For Experiment 2, it is more difficult to reach conclusions regarding the possible influence of qualitative participant exclusions on the results. Similar to Experiment 1, “inclusion of participants was based on qualitative assessment of trial-by-trial SCR” (Schiller et al., 2018, p. 7), and only the data of the 18 included participants were made available on the OSF. We did however find data for an additional 6 excluded participants in the files that we received directly from the authors. Whereas according to Schiller et al. (2018, p. 7), participants were excluded “…for failing to acquire or extinguish conditioned responses to both CS+ stimuli”, it is unclear whether that was indeed the basis for the exclusion of those 6 participants, in view of the data of participants who were included. For example, comparing the last half of acquisition data for two of the excluded participants (1: CSa+ = 0.25, CSb+ = 0.22, CS- = 0.18; 2: CSa+ = 0.42, CSb+ = 0.44, CS- = 0) to the last half of acquisition data for two of the included participants (1: CSa+ = 0.48, CSb+ = 0.09, CS- = 0.07; 2: CSa+ = 0.02, CSb+ = 0.21, CS- = 0.005), one might think that the included participants should have been excluded and vice versa. At any rate, also here, no evidence was obtained for a significant difference in fear recovery between a reactivated-and-extinguished cue and a merely extinguished cue.
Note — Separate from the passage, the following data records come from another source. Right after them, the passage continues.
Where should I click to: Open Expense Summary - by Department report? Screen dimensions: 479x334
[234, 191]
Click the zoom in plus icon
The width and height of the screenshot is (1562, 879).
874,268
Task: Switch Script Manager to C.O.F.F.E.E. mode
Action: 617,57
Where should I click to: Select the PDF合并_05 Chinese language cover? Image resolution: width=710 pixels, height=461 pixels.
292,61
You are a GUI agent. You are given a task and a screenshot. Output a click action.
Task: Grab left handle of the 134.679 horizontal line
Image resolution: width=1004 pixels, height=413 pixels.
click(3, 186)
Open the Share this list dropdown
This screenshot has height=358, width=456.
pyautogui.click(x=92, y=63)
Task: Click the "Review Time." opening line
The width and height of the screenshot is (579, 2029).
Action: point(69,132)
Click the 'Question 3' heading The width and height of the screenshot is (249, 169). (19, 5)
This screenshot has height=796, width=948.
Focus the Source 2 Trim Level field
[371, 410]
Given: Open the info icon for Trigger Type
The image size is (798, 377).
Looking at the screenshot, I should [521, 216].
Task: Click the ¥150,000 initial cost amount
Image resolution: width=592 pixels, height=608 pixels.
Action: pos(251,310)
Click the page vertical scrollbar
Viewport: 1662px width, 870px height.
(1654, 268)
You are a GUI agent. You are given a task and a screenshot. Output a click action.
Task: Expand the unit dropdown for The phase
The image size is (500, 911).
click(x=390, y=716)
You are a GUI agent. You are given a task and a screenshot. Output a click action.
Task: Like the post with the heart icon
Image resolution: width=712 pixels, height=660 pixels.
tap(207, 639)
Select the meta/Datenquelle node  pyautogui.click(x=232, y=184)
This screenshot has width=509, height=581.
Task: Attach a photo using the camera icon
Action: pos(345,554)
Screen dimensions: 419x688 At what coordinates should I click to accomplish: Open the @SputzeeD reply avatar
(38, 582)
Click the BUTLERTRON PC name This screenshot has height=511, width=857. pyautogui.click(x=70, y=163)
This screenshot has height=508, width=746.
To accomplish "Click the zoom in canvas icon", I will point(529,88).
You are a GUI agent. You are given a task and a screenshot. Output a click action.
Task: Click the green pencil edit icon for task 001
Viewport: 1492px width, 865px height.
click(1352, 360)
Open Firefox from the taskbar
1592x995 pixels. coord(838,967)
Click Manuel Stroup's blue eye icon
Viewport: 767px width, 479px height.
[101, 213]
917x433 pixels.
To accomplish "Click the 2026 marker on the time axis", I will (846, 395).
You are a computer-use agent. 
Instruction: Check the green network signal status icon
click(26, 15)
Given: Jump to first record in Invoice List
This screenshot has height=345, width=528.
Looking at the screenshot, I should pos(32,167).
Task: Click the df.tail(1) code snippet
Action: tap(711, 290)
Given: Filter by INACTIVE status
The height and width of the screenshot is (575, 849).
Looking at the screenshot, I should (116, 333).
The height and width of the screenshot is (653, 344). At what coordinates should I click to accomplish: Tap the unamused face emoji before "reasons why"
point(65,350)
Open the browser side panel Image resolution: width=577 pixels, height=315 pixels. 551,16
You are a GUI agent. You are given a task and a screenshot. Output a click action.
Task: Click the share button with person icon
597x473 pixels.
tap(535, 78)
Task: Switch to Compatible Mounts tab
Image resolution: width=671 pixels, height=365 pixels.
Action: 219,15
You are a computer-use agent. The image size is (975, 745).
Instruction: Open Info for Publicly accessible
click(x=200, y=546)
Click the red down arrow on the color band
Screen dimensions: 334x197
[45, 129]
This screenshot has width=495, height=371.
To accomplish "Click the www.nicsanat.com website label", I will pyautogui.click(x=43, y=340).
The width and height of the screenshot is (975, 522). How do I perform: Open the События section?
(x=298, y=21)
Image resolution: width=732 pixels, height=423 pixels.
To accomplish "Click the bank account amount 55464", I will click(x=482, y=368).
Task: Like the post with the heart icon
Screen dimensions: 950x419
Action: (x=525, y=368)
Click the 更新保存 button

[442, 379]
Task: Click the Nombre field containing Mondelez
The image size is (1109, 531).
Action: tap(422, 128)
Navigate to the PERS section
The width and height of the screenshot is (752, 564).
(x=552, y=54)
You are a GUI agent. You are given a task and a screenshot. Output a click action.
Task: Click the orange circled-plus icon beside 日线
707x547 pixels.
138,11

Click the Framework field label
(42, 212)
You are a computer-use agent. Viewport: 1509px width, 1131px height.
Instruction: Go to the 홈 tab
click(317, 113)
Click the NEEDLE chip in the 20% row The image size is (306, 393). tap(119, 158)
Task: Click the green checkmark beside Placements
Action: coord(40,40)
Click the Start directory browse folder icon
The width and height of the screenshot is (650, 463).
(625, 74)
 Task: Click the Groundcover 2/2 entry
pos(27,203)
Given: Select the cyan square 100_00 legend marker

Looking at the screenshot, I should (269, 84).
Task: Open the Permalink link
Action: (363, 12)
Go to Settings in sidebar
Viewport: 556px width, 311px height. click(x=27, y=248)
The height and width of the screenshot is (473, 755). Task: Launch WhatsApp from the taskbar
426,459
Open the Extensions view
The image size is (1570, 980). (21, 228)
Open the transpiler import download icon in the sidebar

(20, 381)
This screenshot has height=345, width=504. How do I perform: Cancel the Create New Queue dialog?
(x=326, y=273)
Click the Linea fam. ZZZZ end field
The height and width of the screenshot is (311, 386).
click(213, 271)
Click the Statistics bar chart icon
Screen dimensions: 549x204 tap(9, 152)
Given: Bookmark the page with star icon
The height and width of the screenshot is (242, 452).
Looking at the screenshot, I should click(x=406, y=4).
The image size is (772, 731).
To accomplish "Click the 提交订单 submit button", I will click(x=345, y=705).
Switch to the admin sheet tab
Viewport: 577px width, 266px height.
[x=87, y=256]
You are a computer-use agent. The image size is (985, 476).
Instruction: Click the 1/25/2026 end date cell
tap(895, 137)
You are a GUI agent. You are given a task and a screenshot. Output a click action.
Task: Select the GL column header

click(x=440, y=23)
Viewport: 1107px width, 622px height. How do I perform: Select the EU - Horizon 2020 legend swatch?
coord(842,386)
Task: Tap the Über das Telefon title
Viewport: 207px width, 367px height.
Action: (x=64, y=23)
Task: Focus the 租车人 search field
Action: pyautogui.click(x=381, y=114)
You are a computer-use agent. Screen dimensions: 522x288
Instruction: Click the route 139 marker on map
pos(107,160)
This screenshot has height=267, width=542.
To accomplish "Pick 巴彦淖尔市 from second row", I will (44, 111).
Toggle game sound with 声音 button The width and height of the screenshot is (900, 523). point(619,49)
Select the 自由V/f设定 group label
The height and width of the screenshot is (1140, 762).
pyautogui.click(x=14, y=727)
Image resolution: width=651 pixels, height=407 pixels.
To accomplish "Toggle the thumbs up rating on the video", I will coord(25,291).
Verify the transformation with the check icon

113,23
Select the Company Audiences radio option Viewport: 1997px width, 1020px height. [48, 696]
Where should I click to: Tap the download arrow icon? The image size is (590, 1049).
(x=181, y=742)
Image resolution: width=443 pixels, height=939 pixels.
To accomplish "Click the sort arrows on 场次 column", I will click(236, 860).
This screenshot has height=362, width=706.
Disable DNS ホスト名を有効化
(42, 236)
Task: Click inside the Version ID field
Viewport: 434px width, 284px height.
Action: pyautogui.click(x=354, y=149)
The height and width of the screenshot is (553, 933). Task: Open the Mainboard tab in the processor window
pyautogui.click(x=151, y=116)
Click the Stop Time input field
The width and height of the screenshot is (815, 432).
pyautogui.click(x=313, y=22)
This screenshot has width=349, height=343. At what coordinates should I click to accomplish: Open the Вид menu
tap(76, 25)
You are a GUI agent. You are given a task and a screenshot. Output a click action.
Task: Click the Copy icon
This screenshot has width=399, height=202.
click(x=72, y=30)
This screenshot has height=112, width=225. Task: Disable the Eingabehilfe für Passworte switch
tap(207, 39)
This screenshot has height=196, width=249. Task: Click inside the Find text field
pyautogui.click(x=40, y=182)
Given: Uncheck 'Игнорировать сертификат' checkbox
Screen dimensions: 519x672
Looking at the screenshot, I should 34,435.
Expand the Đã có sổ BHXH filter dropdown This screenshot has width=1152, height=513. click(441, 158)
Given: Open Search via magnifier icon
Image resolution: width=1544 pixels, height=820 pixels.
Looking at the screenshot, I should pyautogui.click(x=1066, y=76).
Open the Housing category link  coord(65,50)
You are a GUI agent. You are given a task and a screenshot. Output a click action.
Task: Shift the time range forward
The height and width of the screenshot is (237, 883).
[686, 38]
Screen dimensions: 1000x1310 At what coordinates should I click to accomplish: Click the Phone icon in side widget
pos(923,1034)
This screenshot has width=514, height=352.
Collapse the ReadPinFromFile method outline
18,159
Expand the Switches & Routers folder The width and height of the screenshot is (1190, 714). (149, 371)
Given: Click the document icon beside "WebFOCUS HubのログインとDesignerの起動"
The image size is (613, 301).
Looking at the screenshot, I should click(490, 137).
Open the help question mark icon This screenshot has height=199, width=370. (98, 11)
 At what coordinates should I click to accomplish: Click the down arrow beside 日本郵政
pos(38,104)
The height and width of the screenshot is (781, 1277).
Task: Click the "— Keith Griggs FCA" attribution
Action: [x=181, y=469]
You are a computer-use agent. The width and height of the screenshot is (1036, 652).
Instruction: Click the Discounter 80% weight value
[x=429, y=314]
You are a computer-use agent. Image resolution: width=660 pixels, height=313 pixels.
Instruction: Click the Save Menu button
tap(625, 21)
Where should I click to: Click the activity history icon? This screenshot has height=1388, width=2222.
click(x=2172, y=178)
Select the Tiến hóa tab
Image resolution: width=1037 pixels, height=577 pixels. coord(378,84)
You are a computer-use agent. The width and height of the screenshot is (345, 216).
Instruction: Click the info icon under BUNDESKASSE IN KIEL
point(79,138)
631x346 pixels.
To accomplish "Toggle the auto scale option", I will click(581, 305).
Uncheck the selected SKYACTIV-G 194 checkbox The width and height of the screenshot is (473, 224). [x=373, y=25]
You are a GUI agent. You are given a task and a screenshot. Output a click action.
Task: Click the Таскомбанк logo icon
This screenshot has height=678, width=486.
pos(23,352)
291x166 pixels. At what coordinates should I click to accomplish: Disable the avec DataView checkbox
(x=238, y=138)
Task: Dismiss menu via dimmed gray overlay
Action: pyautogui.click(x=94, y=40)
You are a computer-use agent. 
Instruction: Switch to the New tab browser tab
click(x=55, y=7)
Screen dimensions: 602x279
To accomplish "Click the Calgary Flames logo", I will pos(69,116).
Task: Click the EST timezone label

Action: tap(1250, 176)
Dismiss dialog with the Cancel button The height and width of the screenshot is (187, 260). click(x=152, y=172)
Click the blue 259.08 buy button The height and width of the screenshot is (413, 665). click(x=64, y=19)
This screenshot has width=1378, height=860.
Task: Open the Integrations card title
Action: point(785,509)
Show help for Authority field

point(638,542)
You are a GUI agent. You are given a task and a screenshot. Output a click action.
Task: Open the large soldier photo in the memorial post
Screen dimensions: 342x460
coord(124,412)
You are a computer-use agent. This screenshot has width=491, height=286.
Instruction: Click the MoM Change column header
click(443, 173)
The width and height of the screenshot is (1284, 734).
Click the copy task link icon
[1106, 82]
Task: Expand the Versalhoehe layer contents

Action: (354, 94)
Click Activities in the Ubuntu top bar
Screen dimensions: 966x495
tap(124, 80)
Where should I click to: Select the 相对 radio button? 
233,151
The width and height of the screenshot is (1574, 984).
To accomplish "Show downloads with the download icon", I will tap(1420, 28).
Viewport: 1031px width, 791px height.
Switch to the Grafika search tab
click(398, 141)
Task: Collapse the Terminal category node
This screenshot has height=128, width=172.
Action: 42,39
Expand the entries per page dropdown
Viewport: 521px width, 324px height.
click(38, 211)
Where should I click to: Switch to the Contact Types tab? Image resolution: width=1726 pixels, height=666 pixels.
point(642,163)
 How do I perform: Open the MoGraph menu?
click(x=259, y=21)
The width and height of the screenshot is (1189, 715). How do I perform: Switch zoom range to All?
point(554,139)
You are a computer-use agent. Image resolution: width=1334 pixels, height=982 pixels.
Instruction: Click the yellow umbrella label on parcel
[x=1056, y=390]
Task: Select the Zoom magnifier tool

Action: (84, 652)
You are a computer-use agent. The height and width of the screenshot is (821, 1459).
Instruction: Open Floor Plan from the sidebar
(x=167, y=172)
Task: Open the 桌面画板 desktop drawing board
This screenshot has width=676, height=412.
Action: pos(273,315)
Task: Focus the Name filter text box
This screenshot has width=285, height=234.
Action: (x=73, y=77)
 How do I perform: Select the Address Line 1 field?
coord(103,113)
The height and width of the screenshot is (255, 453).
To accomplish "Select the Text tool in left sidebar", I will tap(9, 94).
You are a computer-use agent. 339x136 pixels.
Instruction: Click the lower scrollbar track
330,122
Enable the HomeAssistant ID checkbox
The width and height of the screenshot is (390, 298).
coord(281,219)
In this report, we have tried to evaluate the veracity and robustness of the seminal findings of Schiller et al. (2010). Our observations highlight the potential impact of experimenter decisions on experimental results and their subsequent interpretation. Schiller and colleagues (2010) did not employ their originally reported exclusion criteria, nor did they rigorously apply the ones later reported in their addendum (Schiller et al., 2018). They did not accurately report the total number of participants tested in their initial paper (Schiller et al., 2010) and their exclusions lacked justification (Schiller et al., 2018). Lastly, they presented incorrect graphs, misreported the data points they used for some of their crucial analyses, and conducted incoherent combinations of ANOVAs and t tests (Schiller et al., 2010). It is clear from the re-analyses presented here that their key observations do not stand when these inconsistencies are removed. In light of those observations, we conclude that the findings reported by Schiller et al. (2010) are unreliable and flawed. In further support of this conclusion, in a high-powered, direct replication of Schiller et al. (2010, Experiment 1), we failed to observe any benefit of reactivation-extinction over regular extinction training when using the exact same protocol and procedures (Chalkia et al., submitted). We therefore believe that, when evaluating the current evidence for and against the existence and robustness of the reactivation-extinction effect, the findings of Schiller et al. (2010) should not be taken into consideration.

More broadly, this verification report should serve as a demonstration of how experimenter influence can bias scientific findings. Flexibility in experiment planning, data collection, analysis and reporting, often referred to as experimenter degrees of freedom, carries a heavy risk of yielding false positive results that bias the scientific record (Wicherts et al., 2016). In order to prevent the infiltration of the scientific literature with reports that are not up to par, Simmons and colleagues (2011) provided some guidelines for authors and reviewers. For authors, these included simple steps such as describing decisions for the amount of observations that will be collected and full reporting of all exclusions, variables, conditions, and analyses. In the wake of their suggestions, new initiatives emerged, such as tools for pre-registration and the establishment of registered reports, which aspire to shift the focus of researchers from a need to publish to a need to do solid science (Nosek, Ebersole, DeHaven, & Mellor, 2018; Nosek & Lakens, 2014). Methods, materials and data sharing, as well as pre-registration of designs, hypotheses, and statistical analysis plans are only some of the actions that have been recommended (Nosek et al., 2015; Nosek, Spies, & Motyl, 2012). As we look into the future, the promotion of open, transparent and reproducible science should be on every researcher’s mind as a positive and promising way forward.